Task to carry out
Begin at the line containing "Identify the click" in the entries below and end at the line containing "SUBSCRIBE TO BEGAS VABY ON YOUTUBE (742, 908)"; transcribe that range exactly and nothing outside it.

Top of Input data

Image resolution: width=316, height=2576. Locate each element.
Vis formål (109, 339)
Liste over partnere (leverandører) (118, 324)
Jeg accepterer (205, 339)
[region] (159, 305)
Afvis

Bottom of Input data
Top of Input data

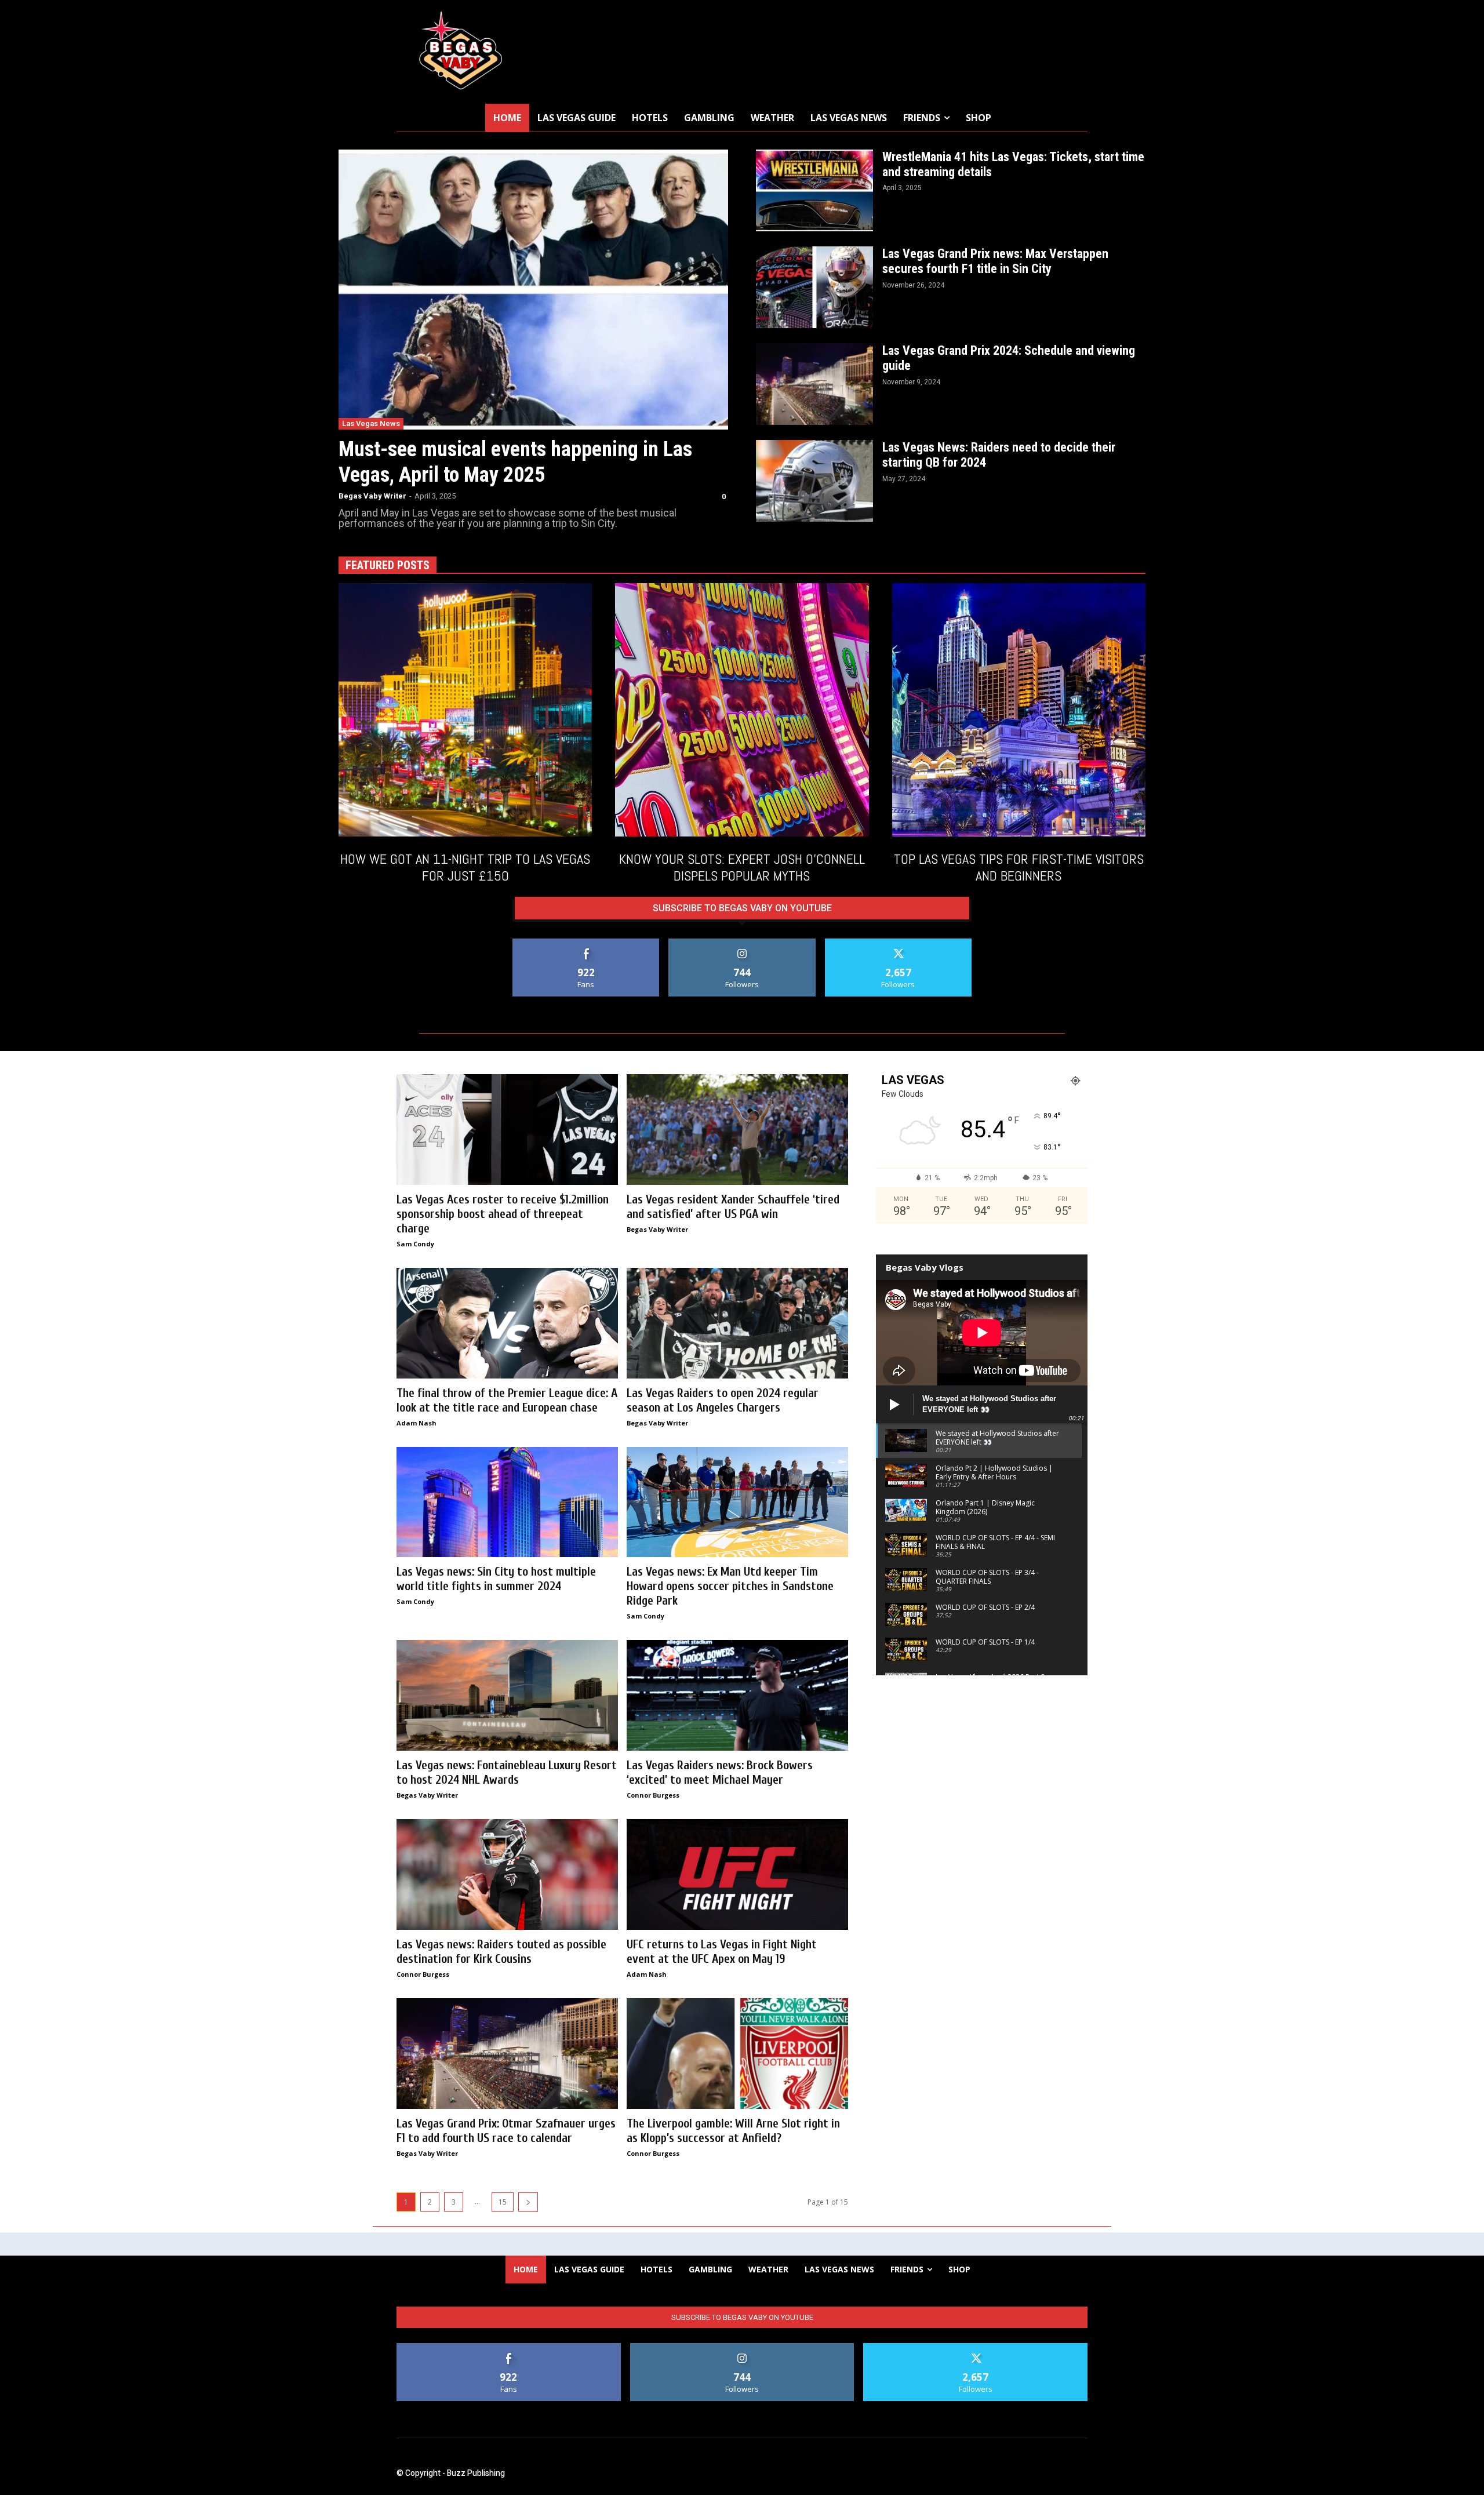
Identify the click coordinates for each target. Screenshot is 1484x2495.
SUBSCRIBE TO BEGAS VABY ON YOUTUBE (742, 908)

Bottom of Input data

Reply
Identify the click coordinates for each target. Screenshot is 1484x2495.
SUBSCRIBE TO BEGAS VABY ON YOUTUBE (742, 908)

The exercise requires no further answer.